Supplementary Material

1. Figure S1 (related to Figure 1.).

A. (Left) Bones were extracted from 8 – 12 week old female mice and 20 million cells were plated per 15 cm dish in Media with M-CSF for 7 days. (Right) Average number of cells extracted per mouse (C57: 14 harvest (n=53), BALB: 11 harvest (n=54), NOD: 10 harvest (n=47), PWK: 12 harvest (n=99), SPRET: 9 harvest (n=66)). B. Comparison of polyA RNA-seq replicates for C57 in no treatment (left) and after KLA treatment for 1h (right) (TPM = transcripts per kilobase million). C. Clustered Spearman correlation matrix for different RNA-seq replicates for no treatment and KLA 1h. D. Gene dendrogram and module colors from WGCNA analysis.

10. Table S1 (related to Figure 1). Summary of mRNA expression.

Gene expression measured by RNA-seq normalized to log2 transcripts per million (TPM) in replicates for all expressed genes (TPM > 1) for BALB, C57, NOD, PWK, and SPRET BMDMs under notx and after KLA 1h treatment.
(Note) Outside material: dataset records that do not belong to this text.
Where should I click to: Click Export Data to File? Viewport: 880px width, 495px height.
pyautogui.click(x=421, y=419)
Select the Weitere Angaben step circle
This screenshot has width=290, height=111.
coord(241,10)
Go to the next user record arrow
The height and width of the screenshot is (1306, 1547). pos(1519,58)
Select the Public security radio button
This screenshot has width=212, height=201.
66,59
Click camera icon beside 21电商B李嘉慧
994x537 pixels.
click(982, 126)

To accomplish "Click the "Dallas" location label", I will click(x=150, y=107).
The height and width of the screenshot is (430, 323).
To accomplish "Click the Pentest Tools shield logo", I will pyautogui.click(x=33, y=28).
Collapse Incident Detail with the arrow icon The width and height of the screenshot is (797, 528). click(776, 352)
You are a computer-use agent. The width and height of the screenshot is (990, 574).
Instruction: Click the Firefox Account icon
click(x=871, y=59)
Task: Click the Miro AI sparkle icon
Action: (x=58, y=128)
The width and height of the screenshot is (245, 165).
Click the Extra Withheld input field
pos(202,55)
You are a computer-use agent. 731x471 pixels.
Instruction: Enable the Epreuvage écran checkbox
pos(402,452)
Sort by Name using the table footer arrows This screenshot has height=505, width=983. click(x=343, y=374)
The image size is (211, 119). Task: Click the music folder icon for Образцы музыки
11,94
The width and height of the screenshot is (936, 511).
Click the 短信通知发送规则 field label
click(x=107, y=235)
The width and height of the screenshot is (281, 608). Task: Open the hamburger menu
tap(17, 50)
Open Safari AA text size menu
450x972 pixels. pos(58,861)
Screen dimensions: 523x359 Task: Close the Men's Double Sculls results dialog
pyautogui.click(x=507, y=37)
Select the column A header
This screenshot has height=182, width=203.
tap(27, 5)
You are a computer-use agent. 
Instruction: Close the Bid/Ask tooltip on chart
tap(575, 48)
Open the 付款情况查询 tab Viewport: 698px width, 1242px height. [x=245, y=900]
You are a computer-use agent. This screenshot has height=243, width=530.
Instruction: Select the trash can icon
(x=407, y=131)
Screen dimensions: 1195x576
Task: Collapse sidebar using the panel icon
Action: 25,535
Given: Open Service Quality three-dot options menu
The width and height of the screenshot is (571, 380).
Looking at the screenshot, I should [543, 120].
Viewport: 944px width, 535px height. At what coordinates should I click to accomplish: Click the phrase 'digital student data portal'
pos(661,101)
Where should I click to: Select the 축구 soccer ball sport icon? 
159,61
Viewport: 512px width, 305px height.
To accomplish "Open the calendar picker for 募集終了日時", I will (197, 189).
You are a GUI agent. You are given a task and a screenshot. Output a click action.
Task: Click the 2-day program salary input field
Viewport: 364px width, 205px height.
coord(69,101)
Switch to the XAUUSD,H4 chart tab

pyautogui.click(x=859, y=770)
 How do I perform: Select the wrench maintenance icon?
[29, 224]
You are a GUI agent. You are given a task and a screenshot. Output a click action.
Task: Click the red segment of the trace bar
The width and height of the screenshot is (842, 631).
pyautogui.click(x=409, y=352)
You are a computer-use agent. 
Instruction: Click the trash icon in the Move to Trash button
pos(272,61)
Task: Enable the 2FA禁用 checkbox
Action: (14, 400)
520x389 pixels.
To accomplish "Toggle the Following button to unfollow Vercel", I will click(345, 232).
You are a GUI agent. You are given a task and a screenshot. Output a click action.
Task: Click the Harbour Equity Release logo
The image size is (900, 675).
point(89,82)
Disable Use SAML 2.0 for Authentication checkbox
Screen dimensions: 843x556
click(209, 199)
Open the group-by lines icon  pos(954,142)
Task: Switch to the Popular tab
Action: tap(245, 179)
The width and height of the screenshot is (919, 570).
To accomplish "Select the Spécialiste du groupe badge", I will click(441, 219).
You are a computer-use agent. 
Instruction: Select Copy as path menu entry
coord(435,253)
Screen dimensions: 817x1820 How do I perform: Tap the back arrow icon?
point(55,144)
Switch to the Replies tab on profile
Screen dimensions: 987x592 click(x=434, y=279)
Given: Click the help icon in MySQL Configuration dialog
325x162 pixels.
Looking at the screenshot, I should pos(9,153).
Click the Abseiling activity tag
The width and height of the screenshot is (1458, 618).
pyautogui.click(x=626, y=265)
11. Figure S2 (related to Figure 2).

A. Clustered Spearman correlation matrix for GRO-seq replicates using tag counts along gene bodies for no treatment and KLA 1h. B. Distance of RefSeq annotated transcription start sites (TSS) and TSS defined by 5′GRO-seq data for C57. C. Bar plot showing the percentage of overlap between RefSeq annotated TSS and TSS defined by 5′GRO-seq signal for no treatment and KLA 1h. D. Relationship of differential RNA-seq expression as a function of mutations between -300 and +50 bp of the TSS defined by 5′GRO-seq signal. E. Ratio-ratio plot of gene body GRO-seq tag counts in BMDMs derived from C57 and PWK mice versus allele-specific tag counts in BMDMs derived from PWK x C57 F1 mice. F. Boxplot showing average percentage of cis-regulated genes between parental and F1 alleles (FPC = PWK x C57 F1, FSC = SPRET x C57 F1).

2. Figure S3 (related to Figure 3).

A. Comparison of replicates for PU.1 notx ChIP-seq for C57 (left) and SPRET (right). Grey dots are peaks called in either replicate, green dots are peaks passing IDR. B. Clustered Spearman correlation matrix for PU.1 ChIP-seq replicates (top left), C/EBPβ ChIP-seq replicates (top right), CJUN ChIP-seq replicates (bottom left), and P65 ChIP-seq replicates (bottom right) for all strains in no treatment and KLA 1h conditions (KLA 1h condition only for P65). C–F. Scatter plots of log2 tag counts for H3K4me2 ChIP-seq regions (C), C/EBPβ ChIP-seq peaks (D), CJUN ChIP-seq peaks (E) and P65 ChIP-seq peaks (F) comparing BALB and C57 (left) and SPRET and C57 (right). Regions exhibiting >2-fold or >4-fold different binding are colored light blue and dark blue, respectively. G. Ratio-ratio plot of normalized PU.1 ChIP-seq tag counts in BMDMs derived from C57 and PWK mice versus allele-specific tag counts in BMDMs derived from PWK x C57 F1 mice. H. Boxplot showing average percentage of cis-regulated TF binding sites for all loci with fold change going in the same direction, for all loci with 2-fold change (4-fold change, respectively) in parental and F1 alleles a I. SNP+InDel frequencies in CEBPβ, CJUN and P65 peaks for the indicated strain comparisons. J. Average minimum and maximum tag counts per peak for ATAC-seq (left) and PU.1 (right) with >4-fold difference in binding between C57 versus SPRET without mutations that overlap or do not overlap structural variances. K. Percentage of differently bound ATAC-seq and PU.1 peaks without mutations overlapping structural variances (left panel) and peaks with mutations overlapping structural variances (right panel).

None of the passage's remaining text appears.